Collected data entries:
-------

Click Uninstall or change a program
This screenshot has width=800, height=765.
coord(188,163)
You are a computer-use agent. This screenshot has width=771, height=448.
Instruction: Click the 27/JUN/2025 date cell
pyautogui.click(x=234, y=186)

-------

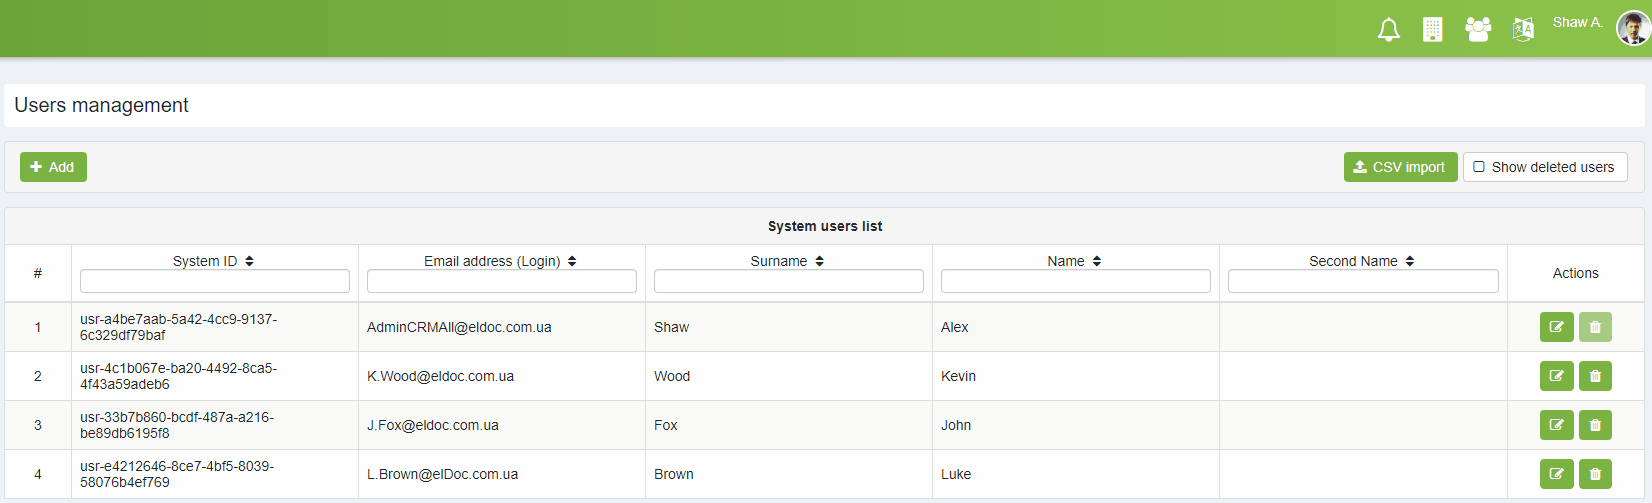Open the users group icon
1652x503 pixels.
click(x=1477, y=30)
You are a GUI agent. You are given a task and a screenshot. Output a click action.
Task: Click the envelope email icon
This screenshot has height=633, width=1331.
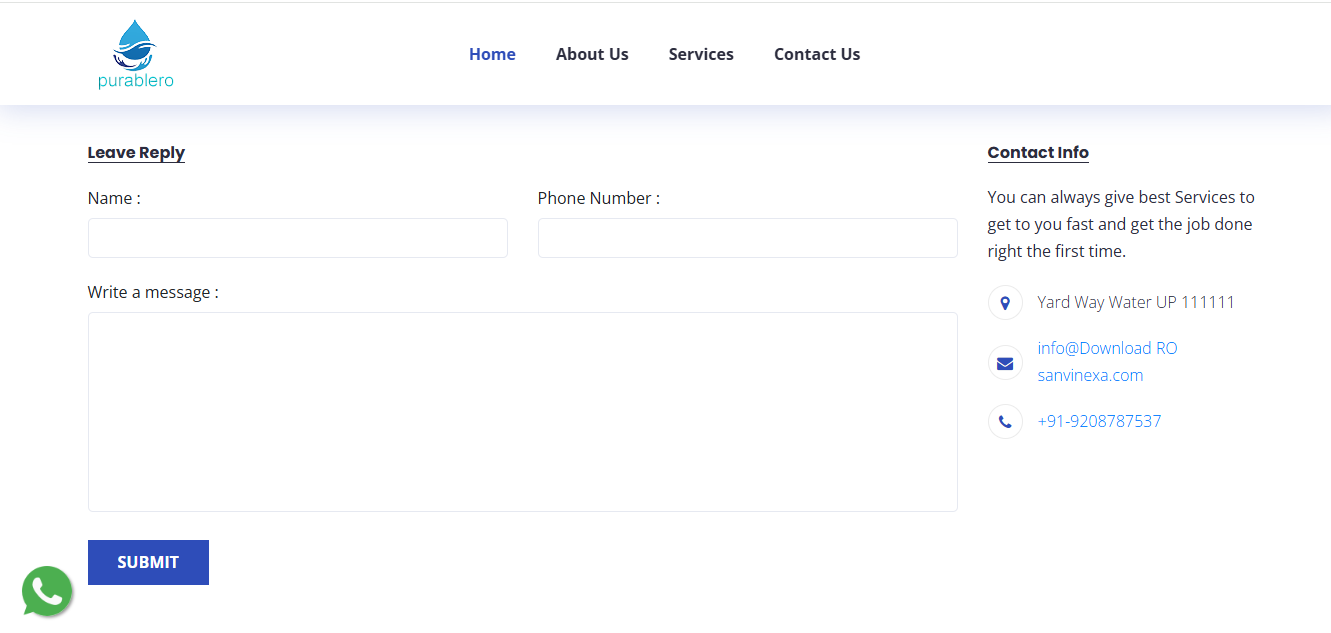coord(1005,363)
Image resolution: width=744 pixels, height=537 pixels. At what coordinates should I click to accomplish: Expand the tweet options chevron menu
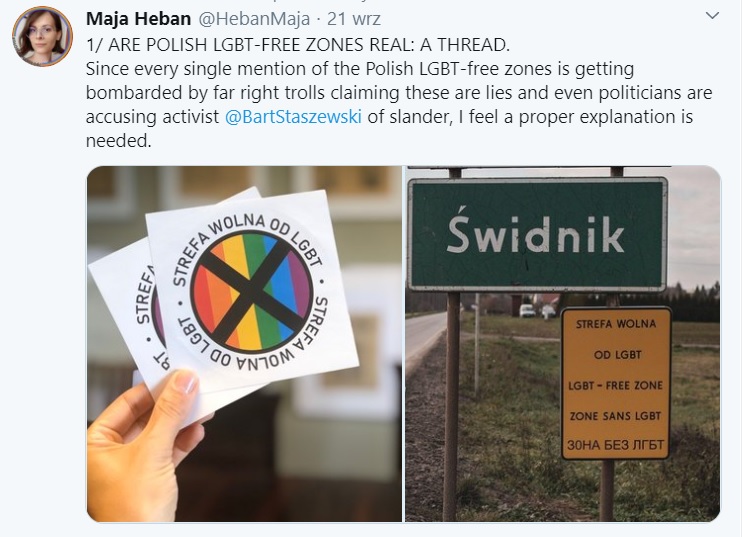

-------

Instructions for the task >> Could you say how many lines in the data above contain "agent"? Reply with the number alone.

Finished task >> 2